If the NFP’s by-law somehow precludes telephonic or electronic attendance, whether explicitly or by requiring something that is inconsistent with remote attendance, the by-law will need to be amended. How that can be processed will be further discussed in the next section of this article.
If your NFP proceeds down this path, please consider what implications this will have in the future and whether a by-law amendment should be considered in any event. It is likely most members are currently unaware the corporate legislation permits them to attend in-person meetings by telephone or electronically.
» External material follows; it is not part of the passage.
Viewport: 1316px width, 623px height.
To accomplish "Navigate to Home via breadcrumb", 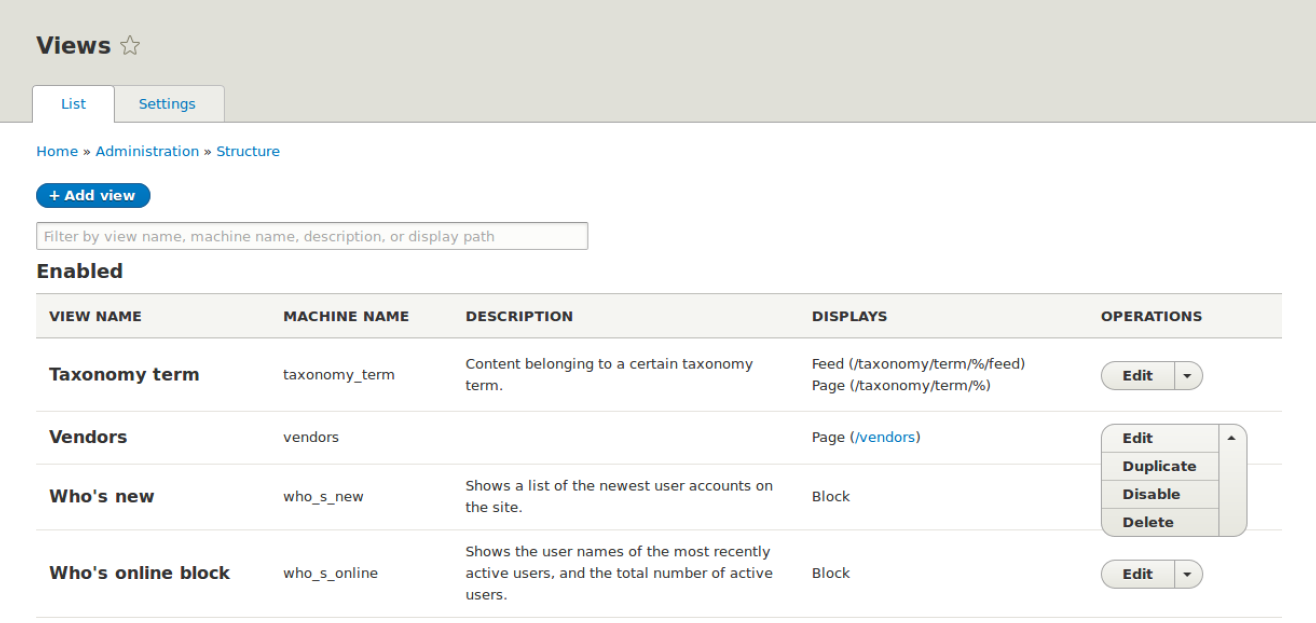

Once your NFP makes them aware of that possibility, there may be demands for this in the future. That may be highly inconvenient and/or inappropriate. Consider carefully whether you need to put in place now a mechanism that allows you to put that genie back in the bottle. It may be wiser to immediately implement an amendment to the by-law or rules to explicitly limit the conditions under which electronic or telephonic attendance can be utilized. Doing so now, when there is a clear fact situation that justifies remote attendance, may help your organization justify and rationalize the establishment of clear parameters for when telephonic and electronic attendances are permitted.
Amend By-law/Rules to Allow Entirely Remote Meeting(s)
To take advantage of the second type of provision, a by-law amendment may be needed. A by-law amendment may be needed to remove a provision that precludes some of the members attending remotely.
Much of the not-for-profit corporate legislation provides that the by-law amendment is effective immediately upon the adoption by the Board. The legislation usually also requires the amendment to be presented to, and confirmed by, the members at the next members meeting. In the case of unincorporated organizations, the constitution, rules and practice of the organization should be reviewed to determine if that same approach can be utilized. If so, an entirely electronic or telephonic members meeting can be called, and the confirmation of the by-law or constitution/rule amendment could be added to the matters that otherwise need to be considered at that meeting.
When crafting such an amendment, careful consideration should be given to whether or not the change to allow electronic and/or telephonic meetings (or attendance) should be permanent, time-limited or be restricted to either to the current circumstances, a specific condition or some combination of conditions, including a discretion to be exercised by the Board.
Specific Legislation, Agreements and Specific By-laws/Rules/Constitution Matter
It should be obvious that your NFP may be subject to different corporate legislation than that discussed in this article, and its by-laws, rules or constitution may provide for something totally different.
However, there are other matters that may need attention. Some NFPs are subject to contracts with affiliated organizations. For example, there may be a provincial, national or international affiliate which has approval or veto rights. Religious organizations may be subject to their denominational requirements, including approval for changes to their by-laws or rules. Charities may be subject to trust conditions found in trust deeds. There may be contractual limitations found in donation or gift agreements. Consideration thus needs to be given to those documents as well.